Einen schlimmeren Brutaloschocker als den Film von Felix Kubaqui habe ich lange nicht gesehen, und damit sage ich nichts gegen Kuballa. Nochtsdetischickong, ich habe bis zum Schluß durchgehalten, um zu wissen, wie weit man/fau (schon wieder?/immer noch?) ist. So, und nun weiß ich Bescheid: Alle Frauen sind - so die Kernaussage der Mediziner im Film

-kastrierte Männer mit verkürzter Harnröhre, die „allerdings (...) ihre Regelblutung haben und zeugen, Entschuldigung, empfangen können“ (Originalton Onkel Doktor, einschließlich Versprecher, und ethische Bedenken hat er nicht). Und: Eine von Wende-Psychologen als „gesund“ eingestufte Frau mit einem richtigen „weiblichen Wesen und Empfinden“ hat ihre Orgasmen beim lustvollen Geschirrspülen, dafür Probleme beim Bumsen.
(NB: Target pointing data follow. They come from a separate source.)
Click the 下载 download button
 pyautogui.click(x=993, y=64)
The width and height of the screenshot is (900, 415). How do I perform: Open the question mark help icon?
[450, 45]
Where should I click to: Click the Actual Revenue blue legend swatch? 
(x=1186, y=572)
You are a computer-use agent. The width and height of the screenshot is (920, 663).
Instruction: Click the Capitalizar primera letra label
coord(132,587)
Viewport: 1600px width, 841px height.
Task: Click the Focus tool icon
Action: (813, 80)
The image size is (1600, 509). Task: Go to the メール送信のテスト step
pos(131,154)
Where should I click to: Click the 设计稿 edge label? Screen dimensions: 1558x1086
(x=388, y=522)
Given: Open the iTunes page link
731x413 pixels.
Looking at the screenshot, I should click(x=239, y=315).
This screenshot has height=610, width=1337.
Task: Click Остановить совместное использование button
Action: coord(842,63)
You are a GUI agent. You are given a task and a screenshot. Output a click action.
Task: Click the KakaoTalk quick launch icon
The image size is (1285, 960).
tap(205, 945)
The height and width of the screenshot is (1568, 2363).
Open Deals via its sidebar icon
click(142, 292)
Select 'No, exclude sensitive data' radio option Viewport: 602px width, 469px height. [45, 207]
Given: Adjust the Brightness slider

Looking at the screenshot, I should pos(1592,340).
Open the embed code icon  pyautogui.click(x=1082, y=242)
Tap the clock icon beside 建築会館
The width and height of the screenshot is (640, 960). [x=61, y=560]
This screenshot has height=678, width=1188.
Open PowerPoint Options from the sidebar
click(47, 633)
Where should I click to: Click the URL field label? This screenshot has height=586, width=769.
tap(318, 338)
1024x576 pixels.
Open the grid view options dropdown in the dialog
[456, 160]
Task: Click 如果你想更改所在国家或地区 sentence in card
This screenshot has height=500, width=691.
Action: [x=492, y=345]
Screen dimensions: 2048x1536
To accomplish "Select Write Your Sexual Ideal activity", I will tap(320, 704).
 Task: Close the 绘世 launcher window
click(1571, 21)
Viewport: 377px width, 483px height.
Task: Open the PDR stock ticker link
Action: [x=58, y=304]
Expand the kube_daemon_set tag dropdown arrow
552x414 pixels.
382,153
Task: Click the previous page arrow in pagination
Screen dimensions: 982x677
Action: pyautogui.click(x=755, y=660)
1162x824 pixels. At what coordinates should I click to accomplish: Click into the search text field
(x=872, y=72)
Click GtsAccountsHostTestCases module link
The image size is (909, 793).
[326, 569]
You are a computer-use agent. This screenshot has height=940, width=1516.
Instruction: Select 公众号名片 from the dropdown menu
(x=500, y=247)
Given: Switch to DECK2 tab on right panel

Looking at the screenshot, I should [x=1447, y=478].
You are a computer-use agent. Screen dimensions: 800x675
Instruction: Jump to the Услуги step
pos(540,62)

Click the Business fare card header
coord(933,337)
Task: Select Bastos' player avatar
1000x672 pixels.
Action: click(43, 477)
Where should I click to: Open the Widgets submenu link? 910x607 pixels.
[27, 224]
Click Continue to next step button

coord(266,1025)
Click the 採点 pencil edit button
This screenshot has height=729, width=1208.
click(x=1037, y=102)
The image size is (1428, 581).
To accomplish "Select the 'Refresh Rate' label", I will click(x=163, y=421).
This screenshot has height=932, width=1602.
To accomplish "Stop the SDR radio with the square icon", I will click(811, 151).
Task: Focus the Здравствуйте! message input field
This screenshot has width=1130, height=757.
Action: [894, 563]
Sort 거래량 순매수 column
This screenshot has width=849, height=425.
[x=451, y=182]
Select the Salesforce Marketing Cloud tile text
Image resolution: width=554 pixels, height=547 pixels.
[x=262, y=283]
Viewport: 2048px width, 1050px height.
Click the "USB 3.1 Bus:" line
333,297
Nun denn, da bleibt nicht viel hinzuzufügen, nur ein paar Fragen offen: Wann werden denn die RassenhygienikerInnen mit ihren Kollegen SexualhygienikerInnen nicht nur theoretisch sondern auch praktisch wieder Schritt halten und ein „Heilverfahren“ gefunden haben, das jedeN, der/die unter Rassendiskriminierung leidet („discriminare“ heißt ursprünglich „unterschiedlich behandeln), durch Totalamputation und lebenslängliche chemische Keule von störenden (weil diskriminationsprovozierenden) äußeren Merkmalen „heilen“? Ach ja, und nicht nur zu „heilen“, sondern ganz nebenbei und unbemerkt elegant am Bewußtsein der Betroffenen vorbei zu sterilisieren. Wie gedenkt doc eigentlich, Chris zu „heilen“, wenn sie und ihr Freund eines Tages Kinder möchten? (...) Ach so, und noch eine Frage: Welchem „Heilverfahren“ soll ich mich eigentlich selbst unterziehen? „Meine“ Erzeuger haben mich nämlich zu einer „Geschlechtsumwandlung“ zu drängen versucht, als ich noch Kontakt zu ihnen hatte. Weil, ich bin nämlich ein ganz komischer Mensch: Ich empfinde mich ausschließlich beim Vögeln und beim Menstruieren als Frau, und ich habe mich natürlich als Frau wahrgenommen, als ich schwanger war beziehungsweise Kinder erwartete und als ich gestillt habe. Ansonsten bin ich ein „ganz schwerer Krankheitsfall“ dessen, was die normalen Psychos „Männlichkeitskomplex“ nennen: Ich denke logisch und abstrakt, ich bin in der Lage zu programmieren und sonstwie zu computerisieren, ich repariere alle möglichen technischen Geräte selbst, spülen tue ich so ungern, daß ich's trotz aller berechtigten ökologischen Bedenken der Spülmaschine überlasse, bügeln tue ich so gut wie nie - und, was das Allerschlimmste ist: Ich schreibe für mein Leben gerne, ganz egal worüber, aber (aufgepaßt, Wende -Psychos!) nie, nein, wirklich nie ohne Surrogat, ehrlich, immer muß ich beim Schreiben zwanghaft irgendein Schreibgerät in der Hand haben. Ich habe schon alles versucht, mir abzugewöhnen, mit so einem unweiblichen Gerät zu hantieren, aber, es geht nicht, ich kann nicht anders, ich bin schwer krank, ohne so ein Ding kann ich nicht schreiben, und andererseits muß ich schreiben, das war so „eine unerklärliche Laune der Natur“, mich mit diesem Drang auszustatten, schreiben zu müssen, und zwar mit Surrogaten: Also wie nun?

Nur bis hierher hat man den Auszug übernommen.